Długo zajęło wydanie decyzji o wybudowaniu trzeciego mostu w centrum miasta, który miał płynnie przechodzić w estakadę nad prospektem Moskiewskim i stanowić remedium na wszelkie infrastrukturalne problemy miasta. Zjechały się do Kaliningradu wszelkie rady i przeróżni oficjele i uroczyście otworzono budowę. Trzeba przyznać, że wszystko szło wspaniale i most powstawał zgodnie z planem, aż do momentu, gdy pod sam koniec zorientowano się, że nie da się połączyć go z docelową szosą. Na drodze stał jeden skromny dom mieszkalny.
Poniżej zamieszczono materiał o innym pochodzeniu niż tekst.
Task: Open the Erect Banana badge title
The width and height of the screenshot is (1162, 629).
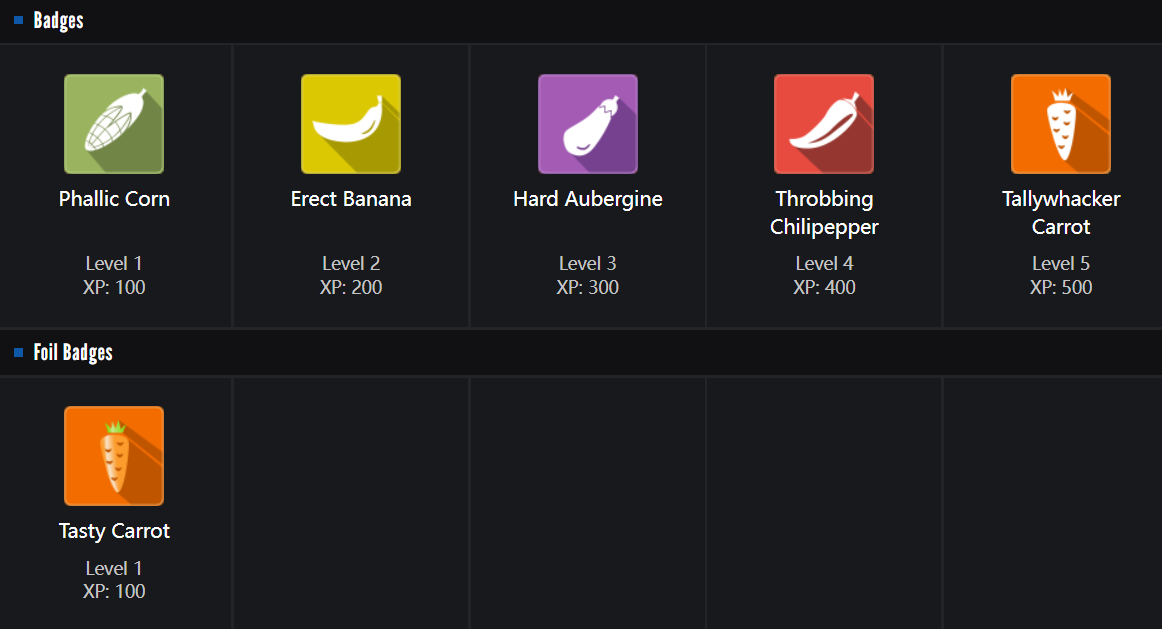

Nie wiadomo czy było to zaniedbanie czy przeoczenie, dość, że okazało się, że miasto ma spory problem. Zgodnie z prawem bowiem mieszkańcy budynków wyburzanych pod cele infrastrukturalne muszą od miasta dostać rekompensatę w postaci nowego mieszkania. Co lepsze, obywatele miasta przypomnieli sobie o tym wcześniej niż jego włodarze i nim ktokolwiek się zorientował, w każdym z maleńkim mieszkań budynku zameldowanych było po 10-15 osób!
Ta obywatelska przedsiębiorczość nie skończyła się jednak zbyt dobrze, bo miasto zwyczajnie nie miało pieniędzy na taką ilość mieszkań i nastał pat. Szumnie zapowiadana budowa stanęła, most opierał się niemal o mury domu, a mieszkańcy rzecz jasna nie chcieli się z niego wynieść.
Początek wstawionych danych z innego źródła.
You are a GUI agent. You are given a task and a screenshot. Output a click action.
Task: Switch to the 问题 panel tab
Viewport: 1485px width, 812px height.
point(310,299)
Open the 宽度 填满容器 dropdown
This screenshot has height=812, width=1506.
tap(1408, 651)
W tym miejscu Misza prycha bardziej wzgardliwie niż zwykle, wspominając ten stojący latami pomnik głupoty. Gdy dopytujemy się jak sytuację rozwiązano, mówi, że nie wiadomo dokładnie (albo wiadomo, ale nikt nie chce mówić, kto ich tam wie!), ale faktycznie parę lat temu budynek zburzono i estakada w końcu stanęła i służy miastu.
Ale korków dalej jest tyle samo, twierdzi Michaił!
*
Żeby nie być gołosłownym, Misza prowadzi nas nad brzeg Pregoły i pokazuje, gdzie stał nieszczęsny dom.
Brzeg rzeki wygląda zaskakująco przyjemnie, obsadzony bujnie zielonymi kasztanowcami. Ich piękna linia jednak nie łagodzi największego problemu Pregoły. Już teraz w maju wyraźnie czuć paskudny swąd kanalizacji, a podobno latem jest znacznie gorzej. O dziwo, nie przeszkadza to zupełnie wędkarzom, których nad rzeką jest zatrzęsienie. Wszystkie mosty i nadbrzeża są przez nich okupowane, fluorescencyjne przynęty od czasu do czasu przecinają ze świstem powietrze, a dumni wędkarze oparci o barierki zdają się nie mieć zmysłu węchu!
Rybactwo tutaj to zresztą poważna sprawa. Misza pokazuje nam nawet pomnik (trochę dalej na wschód, tam gdzie powstaje oceanarium) poświęcony rybakom, statkom i tym, którzy na nich czekają. Biały łuk wystrzelający w niebo, rzeczywiście trochę nam przypomina papierową łódeczkę puszczoną na wodę dla zabawy, tak bardzo kruchą i niepewną. Dopytujemy o wyrzeźbioną przed nią waleczną postać z mieczem, ale Misza tylko macha ręką.
- Aaa, to jakiś święty, patron rybaków chyba. Niedawno go dodali. Teraz ta religia to naprawdę jest już wszędzie!